Yes, you can but there are various different processes that you must follow. The first point is that you may not take the law into your own hands.  Legally, the employer may not make a deduction from the employees pay, other than in terms of section 32(4) of the BCEA –and this does not seem to contemplate payments on termination of employment, but rather continuing deductions whilst the employee remains in employment.

Despite the fact that this deduction is unlawful,many employers will, nevertheless, resort to it.

Broadly speaking, if you wish to recover your goods, or the value, you will need to mount a civil action against the employee, which may be cold comfort if they are men/women of straw.
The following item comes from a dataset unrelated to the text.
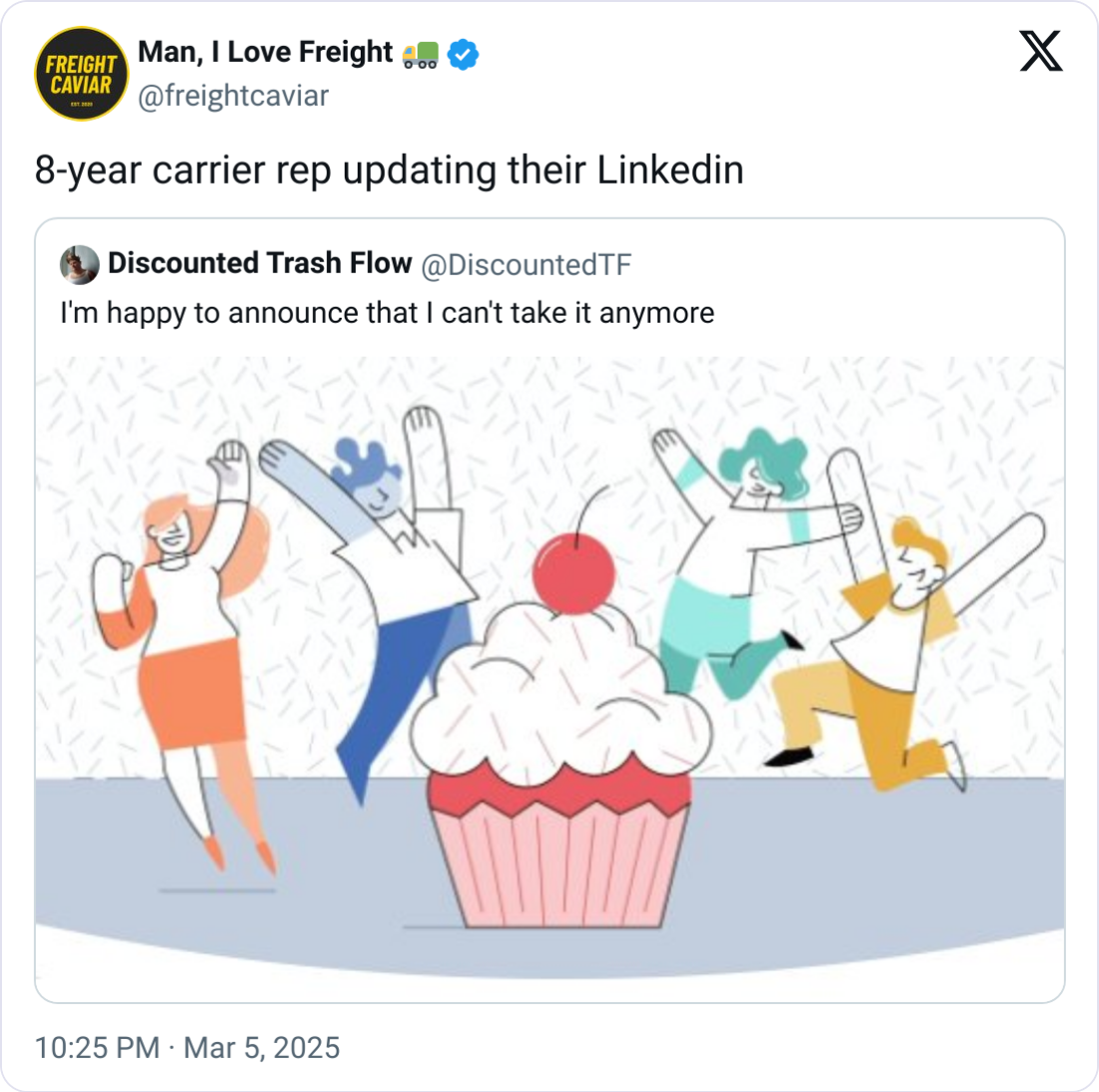The width and height of the screenshot is (1099, 1092).
Task: Click the "8-year carrier rep" tweet text
Action: pos(389,170)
However, certainly in the metal industry, and, we understand, as a provision in the Pension’s legislation, an employer may get restitution for loss which occurs through the employees dishonesty from funds the employee has in the pension/provident fund, if there is a successful criminal prosecution.

Finally, in the case of a criminal case, the magistrate can be asked for a restitution order as part of the proceedings in a criminal matter, and, may, subject to certain limitations, make such an award.

Of course, the employer may enter into a private civil agreement with the employee to pay the money back.  This is often done in return for the employer not reporting the matter to the police, not having an enquiry, but allowing the employee to resign or similar.  This is up to each employer, but if it is done, it should become the subject of a written and signed admission of debt.

What is probably not a good idea, is to keep the dishonest employee at work whilst he pays you back.

On the one hand, this may be tantamount to condonation, on the other; he may just steal a little more just to even out the balance!